Tea in Ceylon. A little bit of history.
As well as in India, it was the English who introduced tea traditions in Ceylon. Before the 18th century, Ceylon was famous for its coffee. However, a pathogen destroyed many coffee trees back then. Therefore, the English decided to plant several tea trees there, mostly camelia sinensis and assamica.
The first tea plantation appeared in Ceylon in 1860, thanks to a Scottish botanist James Taylor. He was also the inventor of a special machine for rolling tea leaves.
Another person who had greatly influenced the development of tea traditions in Ceylon was Sir Thomas Lipton. In the 1890s he bought large areas of land and created tea plantations there by planting tea trees.
He then founded his own company that bore his name, Lipton. He planted, produced, imported and sold his tea without any intermediaries. That is why the Lipton slogan reads “direct from tea garden to tea pot”.
Ceylon tea became popular in the entire world after having been exhibited at the Chicago International Fair in 1893.
Ceylon, or Sri Lanka which as the country is referred to now, gained its independence from Britain in 1948. However, its tea remains very famous all over the world to this day.

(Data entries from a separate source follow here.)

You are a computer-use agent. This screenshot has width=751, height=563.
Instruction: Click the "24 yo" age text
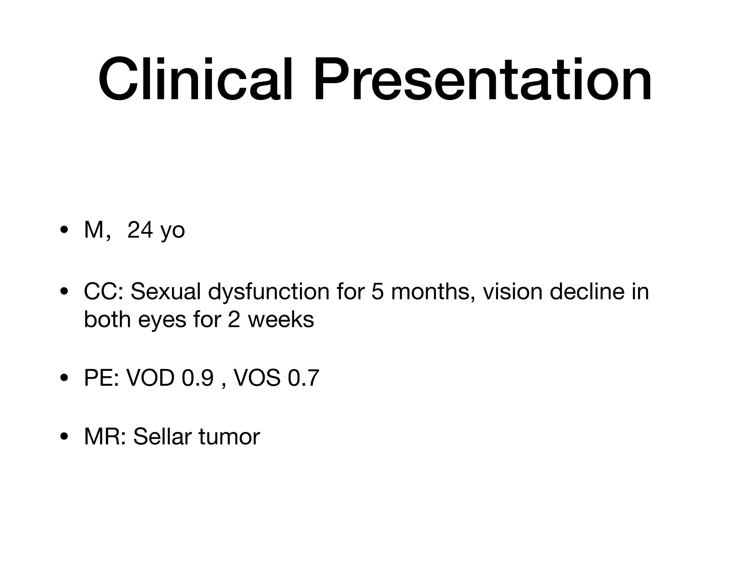[x=156, y=231]
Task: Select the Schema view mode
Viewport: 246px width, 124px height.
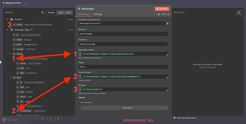Action: (x=51, y=13)
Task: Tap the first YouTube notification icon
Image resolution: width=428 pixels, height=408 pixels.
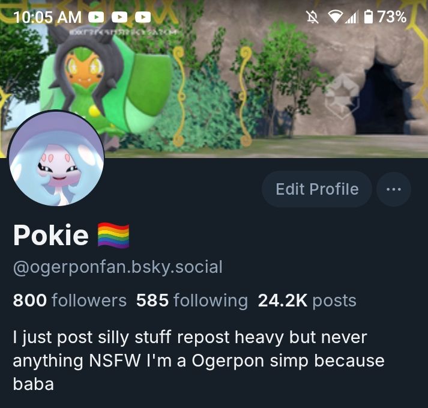Action: (96, 17)
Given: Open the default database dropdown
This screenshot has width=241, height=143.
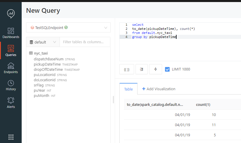Looking at the screenshot, I should [43, 42].
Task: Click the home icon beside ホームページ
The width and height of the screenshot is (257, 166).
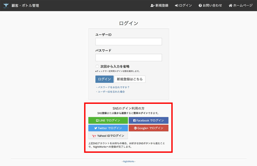Action: [x=230, y=6]
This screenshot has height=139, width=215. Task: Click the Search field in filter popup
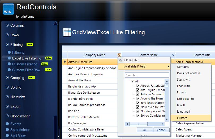pos(147,75)
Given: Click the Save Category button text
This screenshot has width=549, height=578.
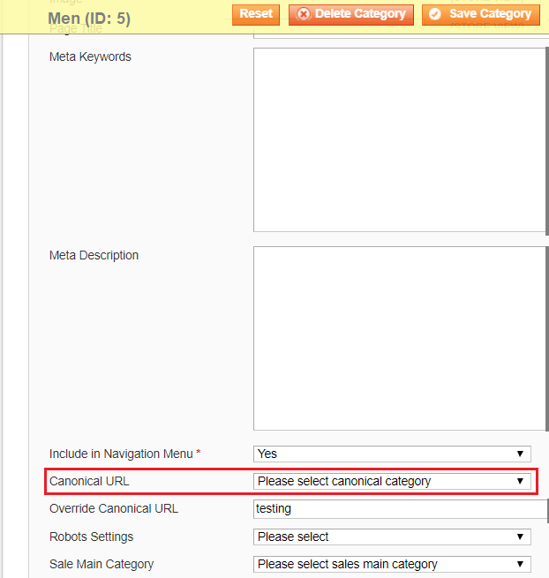Looking at the screenshot, I should tap(490, 14).

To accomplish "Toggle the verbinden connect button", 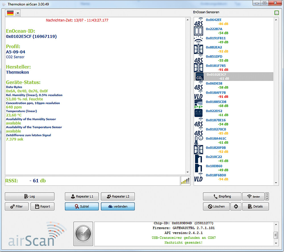I will click(118, 206).
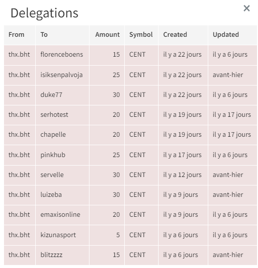Click the luizeba recipient name
This screenshot has width=258, height=268.
[x=51, y=195]
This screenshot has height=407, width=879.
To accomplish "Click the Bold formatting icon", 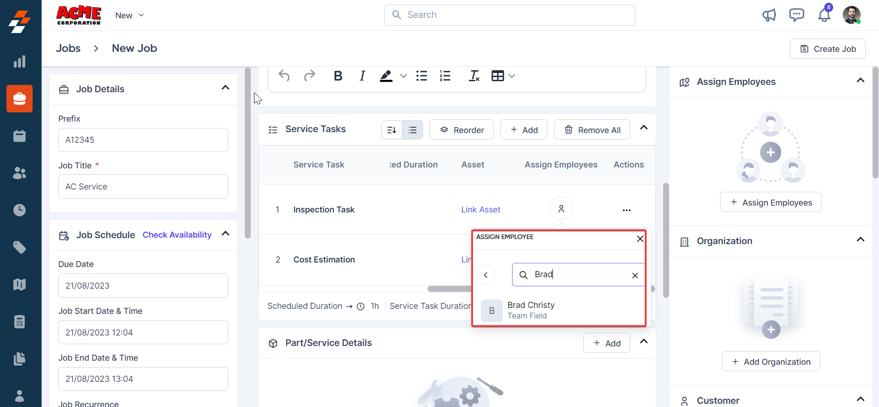I will [x=338, y=76].
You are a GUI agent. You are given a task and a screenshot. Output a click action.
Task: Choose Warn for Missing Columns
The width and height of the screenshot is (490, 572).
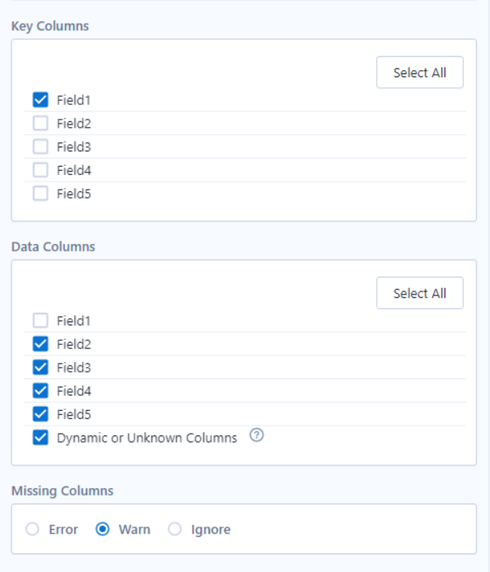(103, 530)
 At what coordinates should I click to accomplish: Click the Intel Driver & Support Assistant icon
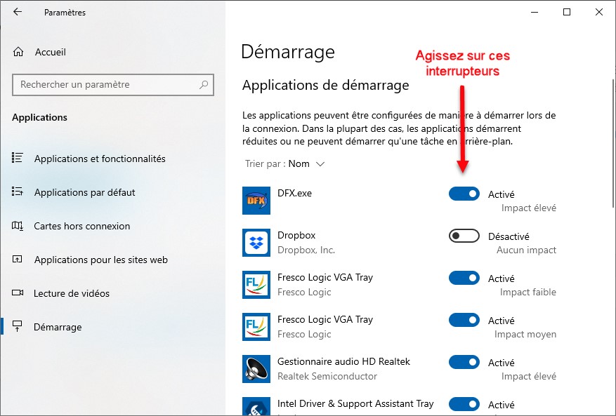(x=256, y=407)
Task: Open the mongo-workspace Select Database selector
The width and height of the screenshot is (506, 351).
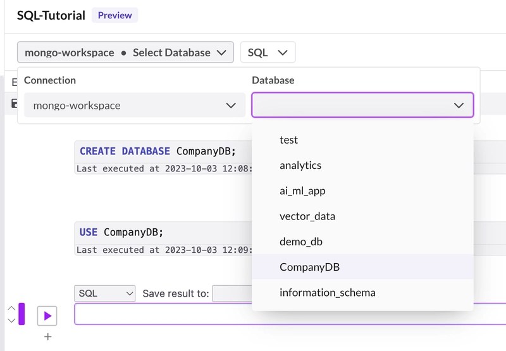Action: pyautogui.click(x=125, y=52)
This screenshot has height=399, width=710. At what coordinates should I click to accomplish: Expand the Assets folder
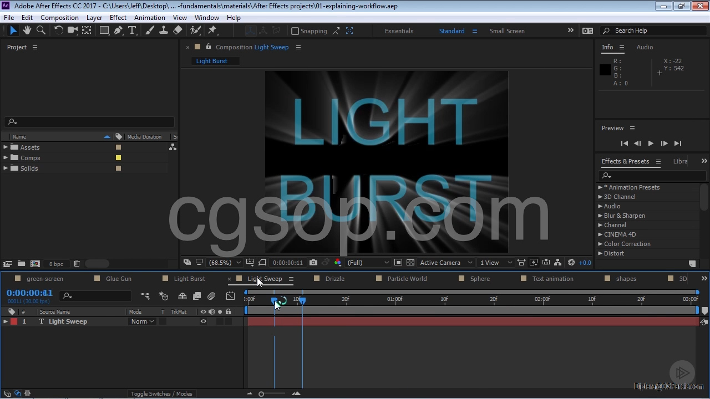(x=6, y=147)
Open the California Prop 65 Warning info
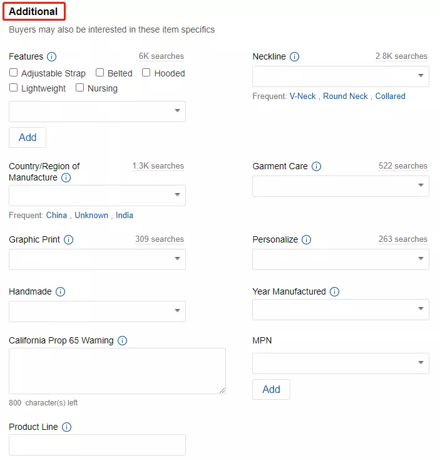This screenshot has width=440, height=460. 123,340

Sri Lanka is the fourth tea producing country in the world, following India, China and Kenya. However, only black tea and fermented tea are produced there.
There are four large tea producing regions in Sri Lanka
- Dimbula, Ceylon’s largest tea producing region
- Nuwara Eliya, the region producing where the most full-bodied tea of Sri Lanka
- The Uva: very high quality tea comes from this province, the most famous being Uva Highland
- The Kandy, situated in the north of the country and producing very fine tea
The Sri Lankans tend to drink a lot of tea. However, they export most of their tea to the west. The most famous teas that we have from Ceylon are Orange Pekoe and Pettiagalla. Those teas have a very good reputation in Europe, for their full-bodied taste and high quality!
Tea tasting traditions in Ceylon
The Sri Lankans are great tea lovers! They consume about 1.2 kilograms of tea per person.
However, there are no special tea drinking rituals in Ceylon, the only exception being high society where tea is usually served in beautiful porcelain cups, according to English afternoon tea traditions.